WHAT THE EXERCISE ASKS - In the data, find the word "indicator" and copy out every line that has it.

Stored items from a collection -
* * * *
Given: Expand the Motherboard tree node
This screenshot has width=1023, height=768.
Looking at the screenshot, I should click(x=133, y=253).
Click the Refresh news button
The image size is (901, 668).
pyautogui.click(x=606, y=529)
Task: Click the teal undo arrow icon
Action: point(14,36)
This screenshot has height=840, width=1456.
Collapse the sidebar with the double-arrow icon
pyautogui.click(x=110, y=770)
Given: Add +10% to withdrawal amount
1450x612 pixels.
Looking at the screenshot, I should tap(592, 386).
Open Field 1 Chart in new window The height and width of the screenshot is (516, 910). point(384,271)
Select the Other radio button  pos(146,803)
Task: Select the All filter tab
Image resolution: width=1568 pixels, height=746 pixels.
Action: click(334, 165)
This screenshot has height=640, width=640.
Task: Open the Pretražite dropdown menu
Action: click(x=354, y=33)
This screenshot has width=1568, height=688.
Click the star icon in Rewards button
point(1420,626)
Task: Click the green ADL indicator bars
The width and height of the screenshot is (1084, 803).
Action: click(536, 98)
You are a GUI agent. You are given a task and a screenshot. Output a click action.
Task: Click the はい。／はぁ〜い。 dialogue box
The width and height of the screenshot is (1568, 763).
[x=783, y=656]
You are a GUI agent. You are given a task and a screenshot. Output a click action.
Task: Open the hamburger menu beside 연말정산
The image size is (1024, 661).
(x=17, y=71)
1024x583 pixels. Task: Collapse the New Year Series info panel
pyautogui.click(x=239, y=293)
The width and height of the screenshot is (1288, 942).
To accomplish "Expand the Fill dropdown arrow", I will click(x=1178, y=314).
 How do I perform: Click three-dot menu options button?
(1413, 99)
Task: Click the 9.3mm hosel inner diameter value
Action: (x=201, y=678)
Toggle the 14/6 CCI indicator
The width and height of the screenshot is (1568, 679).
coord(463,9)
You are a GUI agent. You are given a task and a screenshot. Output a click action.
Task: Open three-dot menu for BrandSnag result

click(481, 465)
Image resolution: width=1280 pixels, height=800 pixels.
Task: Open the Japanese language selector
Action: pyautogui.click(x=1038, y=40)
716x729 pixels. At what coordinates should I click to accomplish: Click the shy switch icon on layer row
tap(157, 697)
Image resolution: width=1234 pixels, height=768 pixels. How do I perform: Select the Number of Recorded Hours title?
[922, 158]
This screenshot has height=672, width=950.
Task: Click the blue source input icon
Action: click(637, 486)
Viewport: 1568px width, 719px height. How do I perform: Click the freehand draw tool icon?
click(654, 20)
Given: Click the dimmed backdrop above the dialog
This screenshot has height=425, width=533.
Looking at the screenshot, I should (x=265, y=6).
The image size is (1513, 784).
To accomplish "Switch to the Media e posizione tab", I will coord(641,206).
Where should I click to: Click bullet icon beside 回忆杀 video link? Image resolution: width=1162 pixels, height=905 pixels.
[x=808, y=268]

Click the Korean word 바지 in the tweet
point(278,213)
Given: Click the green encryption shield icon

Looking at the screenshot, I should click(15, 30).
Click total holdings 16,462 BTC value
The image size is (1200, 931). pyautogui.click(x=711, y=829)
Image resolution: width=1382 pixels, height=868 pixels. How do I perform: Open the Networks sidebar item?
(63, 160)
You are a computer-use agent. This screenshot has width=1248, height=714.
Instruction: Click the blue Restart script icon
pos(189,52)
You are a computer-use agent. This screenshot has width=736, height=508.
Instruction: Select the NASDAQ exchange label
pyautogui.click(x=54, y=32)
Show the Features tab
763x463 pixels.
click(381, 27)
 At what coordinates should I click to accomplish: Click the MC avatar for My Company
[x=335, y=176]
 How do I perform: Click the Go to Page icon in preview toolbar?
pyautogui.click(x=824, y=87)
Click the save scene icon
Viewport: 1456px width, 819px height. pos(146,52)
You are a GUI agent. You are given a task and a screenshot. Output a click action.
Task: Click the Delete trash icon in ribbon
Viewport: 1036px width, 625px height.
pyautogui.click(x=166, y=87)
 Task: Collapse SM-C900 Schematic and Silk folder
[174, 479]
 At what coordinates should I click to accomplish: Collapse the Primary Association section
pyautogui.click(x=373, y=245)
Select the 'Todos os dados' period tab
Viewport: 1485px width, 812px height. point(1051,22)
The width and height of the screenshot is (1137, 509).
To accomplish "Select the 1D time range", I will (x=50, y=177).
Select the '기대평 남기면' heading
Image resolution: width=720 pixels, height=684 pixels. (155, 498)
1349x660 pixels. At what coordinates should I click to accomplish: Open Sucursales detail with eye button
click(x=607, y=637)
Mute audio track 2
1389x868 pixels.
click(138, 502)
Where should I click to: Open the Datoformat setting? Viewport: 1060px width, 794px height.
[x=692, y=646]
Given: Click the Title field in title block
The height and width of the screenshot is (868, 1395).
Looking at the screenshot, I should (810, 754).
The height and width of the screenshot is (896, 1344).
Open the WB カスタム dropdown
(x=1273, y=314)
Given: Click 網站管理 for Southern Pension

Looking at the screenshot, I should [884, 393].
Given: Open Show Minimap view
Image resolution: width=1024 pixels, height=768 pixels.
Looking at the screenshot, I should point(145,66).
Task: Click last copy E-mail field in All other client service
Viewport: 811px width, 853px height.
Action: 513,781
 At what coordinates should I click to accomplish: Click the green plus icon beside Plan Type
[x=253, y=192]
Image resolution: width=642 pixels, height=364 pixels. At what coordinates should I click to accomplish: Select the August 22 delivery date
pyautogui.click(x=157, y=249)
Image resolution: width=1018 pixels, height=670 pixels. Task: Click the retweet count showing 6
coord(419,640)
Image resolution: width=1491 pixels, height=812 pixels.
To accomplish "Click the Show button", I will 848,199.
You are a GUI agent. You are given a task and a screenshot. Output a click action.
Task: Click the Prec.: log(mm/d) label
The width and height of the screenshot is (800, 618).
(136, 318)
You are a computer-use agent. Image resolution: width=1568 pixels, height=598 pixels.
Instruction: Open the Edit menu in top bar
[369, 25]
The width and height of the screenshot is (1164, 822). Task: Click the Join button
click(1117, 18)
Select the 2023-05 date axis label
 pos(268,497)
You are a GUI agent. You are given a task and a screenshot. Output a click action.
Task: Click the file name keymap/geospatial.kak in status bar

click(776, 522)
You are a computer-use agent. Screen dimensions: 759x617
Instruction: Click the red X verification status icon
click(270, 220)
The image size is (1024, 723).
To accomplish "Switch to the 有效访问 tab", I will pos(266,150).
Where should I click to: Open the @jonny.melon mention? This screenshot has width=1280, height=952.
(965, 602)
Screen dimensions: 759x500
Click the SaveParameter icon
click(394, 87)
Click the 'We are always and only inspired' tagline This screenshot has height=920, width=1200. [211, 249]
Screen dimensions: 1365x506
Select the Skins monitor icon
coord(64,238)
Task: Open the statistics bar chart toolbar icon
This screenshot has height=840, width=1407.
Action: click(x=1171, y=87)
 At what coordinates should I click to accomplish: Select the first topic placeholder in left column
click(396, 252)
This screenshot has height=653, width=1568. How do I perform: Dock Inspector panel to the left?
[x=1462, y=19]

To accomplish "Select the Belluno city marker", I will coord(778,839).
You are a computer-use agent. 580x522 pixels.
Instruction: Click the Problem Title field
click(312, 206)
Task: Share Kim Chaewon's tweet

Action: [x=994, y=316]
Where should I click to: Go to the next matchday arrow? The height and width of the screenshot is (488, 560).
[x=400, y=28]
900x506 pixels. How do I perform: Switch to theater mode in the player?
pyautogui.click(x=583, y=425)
* * * *
SOLUTION FOR THIS EXERCISE -
Task: Click the green ADL indicator bars
Toggle the 14/6 CCI indicator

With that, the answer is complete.